Now, look at the above scenario and notice how you feel when you're thinking about whatever relatable scenario you have for your own life: planning a trip with your partner, starting that new business you've been putting off. Take that exact thing, that exact wonderful feeling, and feel it as if it's right there in front of you! Notice how you can't stop smiling! Notice how many multitudes of ideas pop into your head! Notice how "in the zone" you feel or  how going "with the flow" becomes your natural state. (Read more on flow psychology here.)  You see yourself succeeding, getting that promotion you've known is coming, and that relationship you're picturing seems so good! You sit better. You stand better. You speak clearly. You're willing to take chances. Go right ahead! Try that new cardio salsa class; take that trip to Indonesia; write that book based on that epiphany you had in tenth grade. When you act from that joy and that right feeling, you don't rush from a place of fear and make rash leaps into a void of no return; rather, you act with a level head and being willing to fail a bunch and figure it out as you go. In this much, practice doesn't make perfect as much as it just makes learning and grows a belief that your goal is possible.

All successes start with an idea of what's possible. A thousand years ago, could anyone have predicted the iPhone? Think even farther back to the wonders of the ancient world. Could the rulers of the Egyptian dynasties—in all their belief in the bedazzling power of the Pyramids of Giza and the Egyptian people's unwavering confidence in the most advanced knowledge entrusted to the great Library of Alexandria—have conceived of some of the poorest people on our planet now having access to the ubiquitous LIBRARY OF EVERYTHING that we call Google? Nope. All these miracles or creativity first had to be imagined and believed possible by their inventors. It's the faith in what could be possible, (what psychologists refer to as growth mindset. Read here.) that creates ideas, technology, etc. It's this growth mindset that I really believe fosters a willingness to experiment and make mistakes that lead to eventual success. I can attest to this in my own work. Some of the best music mixes I've made have been by accident, and I sometimes write scripts and stories after a mishap like falling down in my kitchen while saving a chocolate cake from splattering onto my kitchen floor. This kind of "pro-mishappenstance" mentality is even more useful and even fun when one considers, that, to paraphrase Eat, Pray, Love author Elizabeth Gilbert in her book Big Magic: Creative Living Beyond Fear, art and the arts—on even the broadest of spectrums—are not, nor have they ever been fatal to a well-lived life. There are no botched surgeries caused by a smudged painting, no loss of life from a flubbed lyric at a Kanye West concert, and neither your health nor your finances will likely ever be compromised by your hatred for Salvador Dali's Mae West lips couch, (despite your mother's thinking to the contrary). Your creativity can afford mistakes.

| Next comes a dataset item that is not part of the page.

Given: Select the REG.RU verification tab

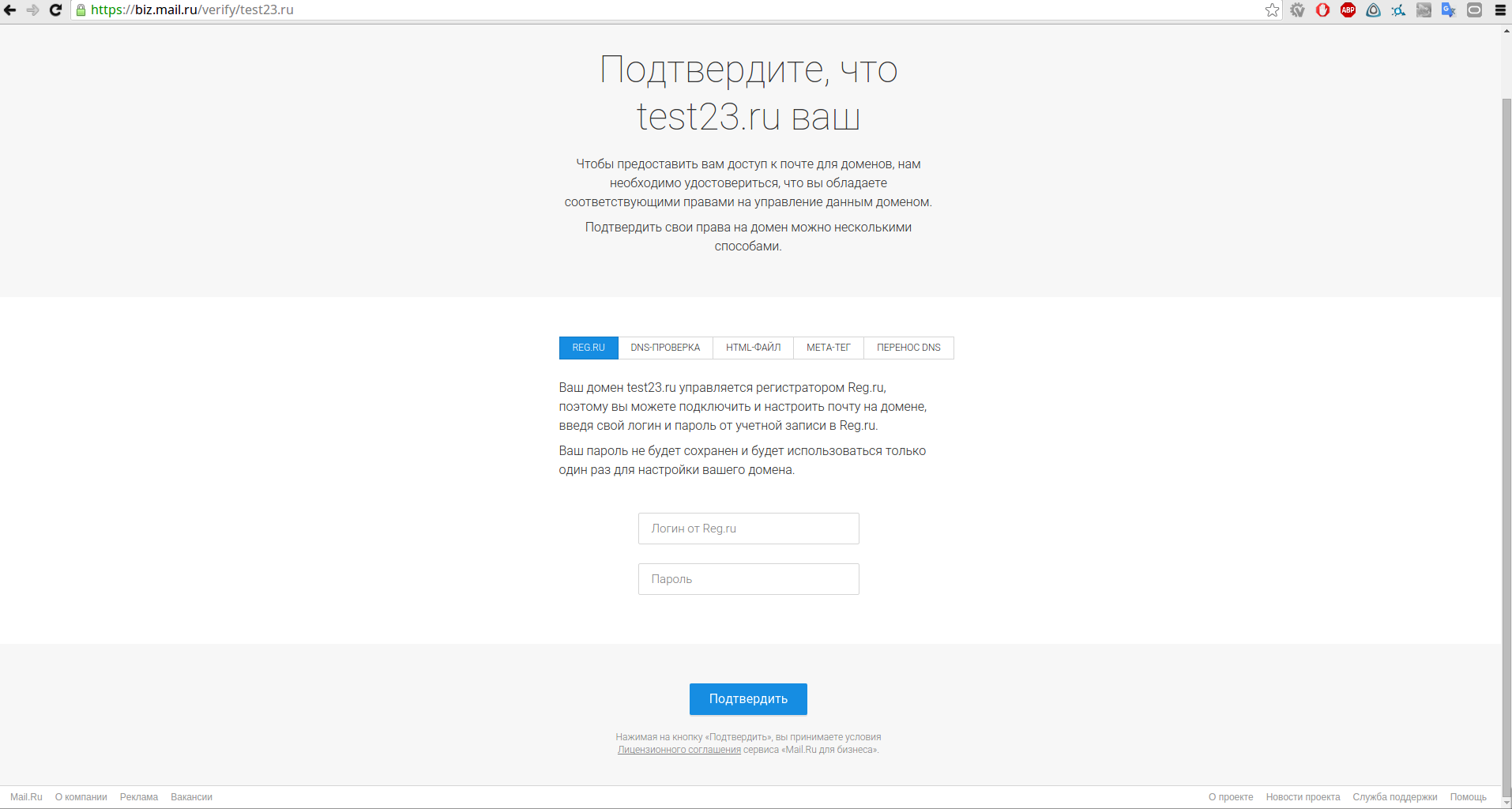Looking at the screenshot, I should [x=589, y=348].
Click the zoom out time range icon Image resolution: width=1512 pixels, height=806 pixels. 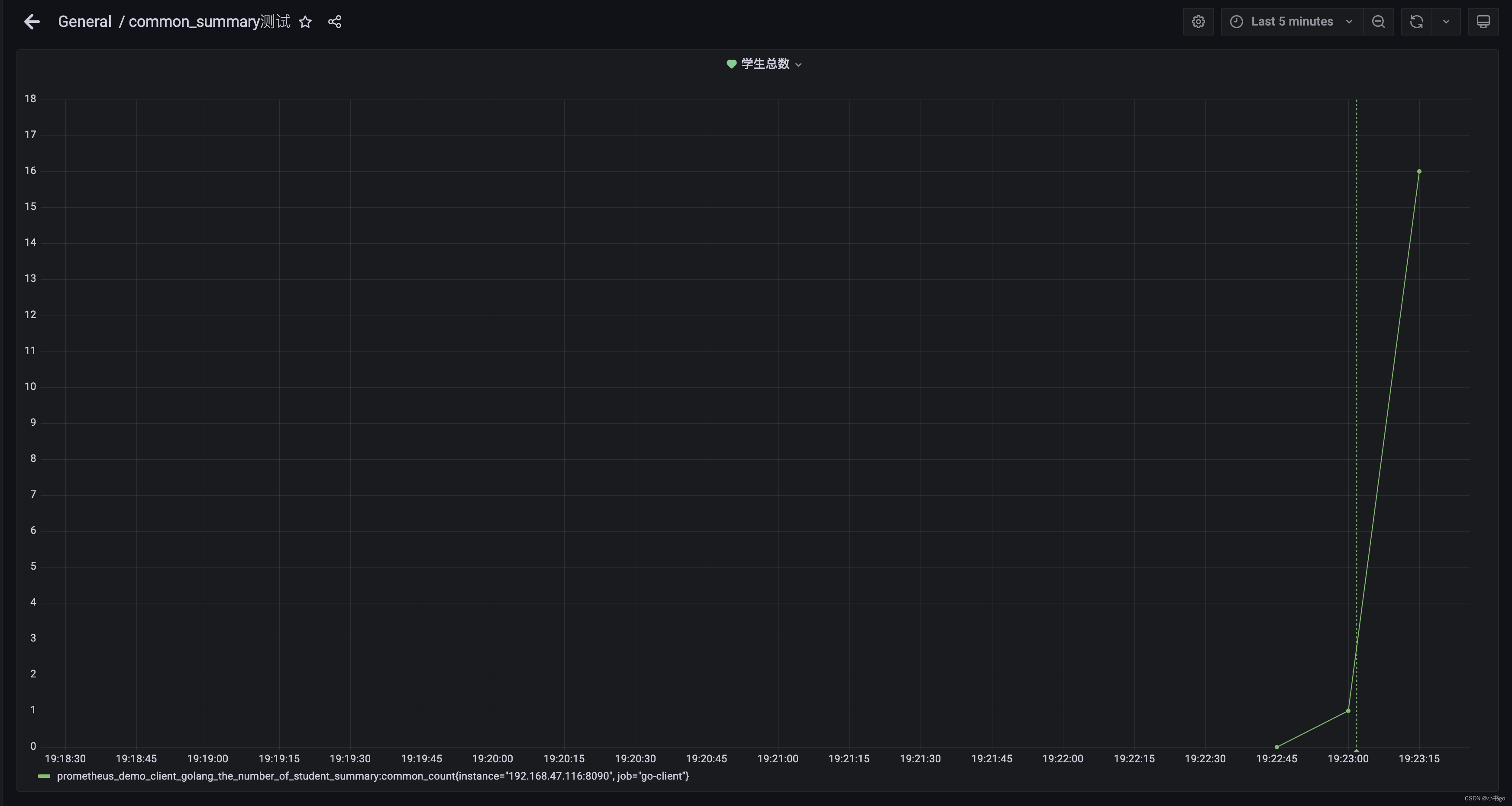tap(1378, 22)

Last, but never least, I want to leave you with the notion that you should find joy in the steps: the journey, the air you breathe, the path you travel. Life doesn't wait for you to be happy when it's over. Choose to be happy now! Choose to expect to be happy with all that life gives you. You will fail, and you will succeed. You may have to change plans and mix it up, but staying expectant of good things will make you enjoy and see all the good that is, and seeing this positive growth will most likely encourage exploration in you. You'll find yourself getting more done and being happier: happily failing and succeeding, and dreaming maybe a little bigger and a little more boldly each time. So, take chances, fall down, get up, make mistakes, innovate, invent, and reinvent—and expect to succeed even when you don't—and in the words of the late Joseph Campbell, follow your bliss!